Helen Margaret Gilkey (1886–1972) was a pioneering mycologist and botanist.[1] She was born in Montesano, Washington but moved to Corvallis, Oregon with her family in 1903 where she attended Oregon Agricultural College (now Oregon State University). Gilkey received both a bachelor's and a master's degree for her studies in botany (including mycology) and botanical illustration. She continued her studies at the University of California, Berkeley, and in 1915 she became the first woman to receive a Ph.D. in botany there. Gilkey's doctoral dissertation focused on the taxonomy of North American truffles (order Tuberales)[2] and her published dissertation remains an important contribution to the study of truffle taxonomy in North America. After completing her doctoral studies, Gilkey secured a position as the herbarium curator at the Oregon Agricultural College in 1918.[1] Gilkey also conducted research on vascular plants, but she was best known for her extensive studies on truffles. Gilkey described many species of truffles from the United States as well as a few from Argentina and Australia.[3][4] Her 1939 monograph[5] is the most comprehensive work on Tuberales of North America.
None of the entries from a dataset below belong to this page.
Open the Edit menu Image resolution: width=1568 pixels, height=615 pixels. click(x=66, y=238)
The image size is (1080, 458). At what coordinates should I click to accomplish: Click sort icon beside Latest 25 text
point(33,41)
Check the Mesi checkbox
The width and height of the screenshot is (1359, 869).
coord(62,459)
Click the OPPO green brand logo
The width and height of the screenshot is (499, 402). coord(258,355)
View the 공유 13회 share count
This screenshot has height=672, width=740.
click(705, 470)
In 2006, the truffle genus Gilkeya was named in Gilkey's honor.[6]

References

  1. 1 2 Trappe, James M. (1975). "Helen Margaret Gilkey (1886-1972)". Mycologia. 67 (2): 207–213. JSTOR 3758414. PMID 1090819.
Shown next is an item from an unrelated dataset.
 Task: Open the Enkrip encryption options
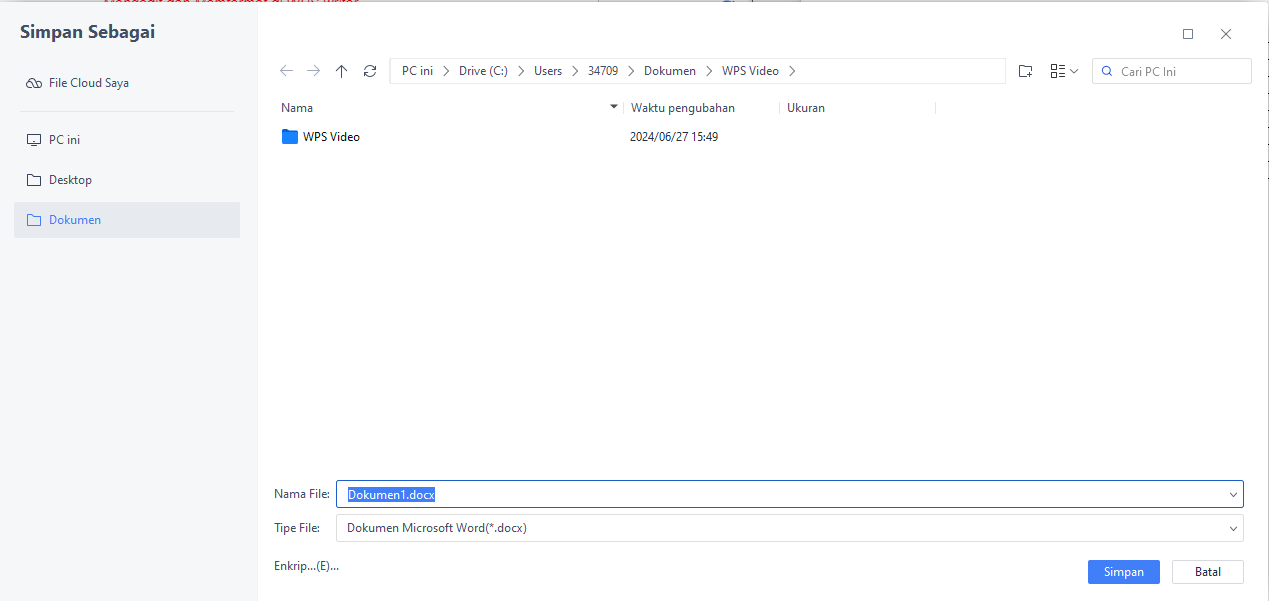click(306, 566)
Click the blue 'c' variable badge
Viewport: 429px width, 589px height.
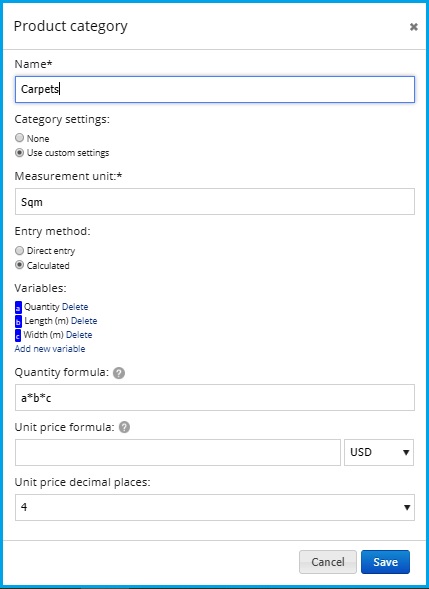(x=18, y=335)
  2. Gilkey, Helen M. (1916). "A revision of the Tuberales of California". University of California Publications in Botany. 6: 275–356.
  3. Gilkey, Helen (1963). "General notes on the Tuberales, with a new species of Tuber from Australia". Advancing Frontiers in Plant Science. 4: 11–16.
  4. Gilkey, Helen (1961). "New Species and Revisions in the Order Tuberales". Mycologia. 53 (3): 215–220. doi:10.2307/3756268.
  5. Helen, Gilkey (1939). Tuberales of North America. Corvallis, Oregon: Oregon State College. pp. 1–63.
  6. Smith, Matthew; Trappe JM; Rizzo DM (2006). "Genea, Genabea and Gilkeya gen. nov.: ascomata and ectomycorrhiza formation in a Quercus woodland". Mycologia. 98 (5): 699–716. PMID 17256574. doi:10.3852/mycologia.98.5.699.
  7. IPNI.  Gilkey.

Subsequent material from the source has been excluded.